Advanced Distribution Concepts

  • Layered Distribution: ChrysaLisp demonstrates multiple layers of distribution:

    • Pipeline Stages: The Pipe class can distribute stages of a cmd1 | cmd2 pipeline to different nodes.

    • Independent Job Farming: pipe-farm (and the Local farm used by compile) distributes a set of independent jobs (command executions or file compilations) to a pool of worker tasks running on various nodes.

    • Internal Task Spawning by Commands: A command executed as part of a pipeline or by pipe-farm can itself be a complex application that spawns its own worker tasks for internal parallelism (e.g., a hypothetical parallel sorting command).

  • Network Transparency: The underlying messaging system (:sys_mail) and task management (:sys_task, open-task) abstract away the network details, allowing tasks to communicate via net_ids regardless of their physical location on the VP network.

  • Local / Farm Classes: These Lisp-level classes (from lib/task/local.inc or lib/task/farm.inc) provide a convenient abstraction for managing a pool of worker tasks, including launching, monitoring (via timestamps and :refresh), and restarting them.

Error Handling and Robustness

  • Pipe Class: If a command in the pipeline fails to launch during Pipe construction, it attempts to send abort signals to already launched commands.

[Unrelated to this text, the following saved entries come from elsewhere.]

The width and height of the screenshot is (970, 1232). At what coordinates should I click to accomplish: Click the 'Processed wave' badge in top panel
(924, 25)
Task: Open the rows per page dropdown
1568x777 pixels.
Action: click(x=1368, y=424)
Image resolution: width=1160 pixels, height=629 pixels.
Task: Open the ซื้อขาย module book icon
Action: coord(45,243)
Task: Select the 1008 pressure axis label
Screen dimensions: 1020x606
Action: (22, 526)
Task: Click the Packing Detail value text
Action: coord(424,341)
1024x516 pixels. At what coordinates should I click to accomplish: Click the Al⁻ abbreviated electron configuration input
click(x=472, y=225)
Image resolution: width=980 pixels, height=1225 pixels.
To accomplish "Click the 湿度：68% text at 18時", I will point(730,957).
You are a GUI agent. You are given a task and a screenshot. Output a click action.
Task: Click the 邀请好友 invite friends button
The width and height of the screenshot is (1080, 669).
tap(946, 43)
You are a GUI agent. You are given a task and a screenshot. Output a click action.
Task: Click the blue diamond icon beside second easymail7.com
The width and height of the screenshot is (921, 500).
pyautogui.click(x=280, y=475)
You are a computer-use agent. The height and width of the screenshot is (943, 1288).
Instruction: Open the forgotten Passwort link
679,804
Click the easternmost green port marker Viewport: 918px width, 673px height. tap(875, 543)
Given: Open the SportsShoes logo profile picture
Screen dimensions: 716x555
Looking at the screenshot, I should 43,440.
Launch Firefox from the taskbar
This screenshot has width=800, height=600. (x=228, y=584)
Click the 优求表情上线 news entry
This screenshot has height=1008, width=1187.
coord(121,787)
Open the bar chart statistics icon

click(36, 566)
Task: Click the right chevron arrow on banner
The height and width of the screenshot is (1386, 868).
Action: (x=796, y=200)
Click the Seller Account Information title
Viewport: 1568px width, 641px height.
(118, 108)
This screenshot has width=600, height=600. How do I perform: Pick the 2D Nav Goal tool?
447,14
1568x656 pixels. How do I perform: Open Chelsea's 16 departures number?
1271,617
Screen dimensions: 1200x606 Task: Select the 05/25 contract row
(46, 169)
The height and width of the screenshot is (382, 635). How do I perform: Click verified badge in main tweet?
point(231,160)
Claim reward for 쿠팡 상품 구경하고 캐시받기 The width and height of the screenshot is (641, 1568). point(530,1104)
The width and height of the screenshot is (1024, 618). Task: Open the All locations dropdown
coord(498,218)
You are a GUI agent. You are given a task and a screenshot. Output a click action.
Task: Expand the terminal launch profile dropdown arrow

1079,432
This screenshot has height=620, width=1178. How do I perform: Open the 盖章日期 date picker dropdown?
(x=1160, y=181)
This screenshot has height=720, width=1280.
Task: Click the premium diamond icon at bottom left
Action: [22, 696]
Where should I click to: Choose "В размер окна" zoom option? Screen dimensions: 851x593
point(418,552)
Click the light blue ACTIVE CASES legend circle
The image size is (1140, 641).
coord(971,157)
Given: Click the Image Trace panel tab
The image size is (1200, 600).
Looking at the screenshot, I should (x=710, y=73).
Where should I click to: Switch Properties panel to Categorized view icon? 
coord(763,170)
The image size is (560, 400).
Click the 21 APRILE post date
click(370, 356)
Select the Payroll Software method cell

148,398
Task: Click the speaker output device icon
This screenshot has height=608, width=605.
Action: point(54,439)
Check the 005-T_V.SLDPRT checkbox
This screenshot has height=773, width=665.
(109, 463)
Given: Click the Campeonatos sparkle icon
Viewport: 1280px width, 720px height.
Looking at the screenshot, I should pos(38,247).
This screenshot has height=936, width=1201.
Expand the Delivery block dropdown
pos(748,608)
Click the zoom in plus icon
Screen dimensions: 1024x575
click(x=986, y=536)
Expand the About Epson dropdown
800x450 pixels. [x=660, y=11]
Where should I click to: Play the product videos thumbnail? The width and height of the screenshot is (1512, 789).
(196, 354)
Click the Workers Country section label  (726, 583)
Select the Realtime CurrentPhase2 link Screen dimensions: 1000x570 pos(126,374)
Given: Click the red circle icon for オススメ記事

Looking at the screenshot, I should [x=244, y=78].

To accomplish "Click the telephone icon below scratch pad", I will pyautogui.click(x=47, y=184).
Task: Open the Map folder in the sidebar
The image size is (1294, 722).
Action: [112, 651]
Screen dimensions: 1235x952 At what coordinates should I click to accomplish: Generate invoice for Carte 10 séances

The Pipe's :read method can detect when a stream component (stderr/stdout) has closed, allowing the controlling application to react.

  • pipe-farm / Local Farm: The destroy callback (which requeues jobs) and the :refresh method (which detects timeouts and triggers restarts) provide a degree_ of fault tolerance for worker tasks.

  • lib/task/cmd.lisp (Worker): Uses (catch ...) around pipe-run to capture errors from the executed command and send them back as part of the result string. It also has an inactivity timeout to self-terminate if orphaned.

  • Individual Commands: Often print error messages to stderr or return specific exit codes/statuses, which can be captured if they are run within a pipe-run managed by lib/task/cmd.lisp.

Conclusion

The ChrysaLisp distributed pipe system, coupled with its command-line applications and options processing, provides a remarkably flexible and powerful environment for both interactive use and complex, automated system building tasks. The ability to seamlessly distribute pipeline stages or parallelize independent jobs across a network, combined with robust options parsing and fault-tolerant farm management, makes it a sophisticated platform. Commands like grep, forward, and especially make serve as excellent examples of how these distributed capabilities are leveraged to perform significant work efficiently.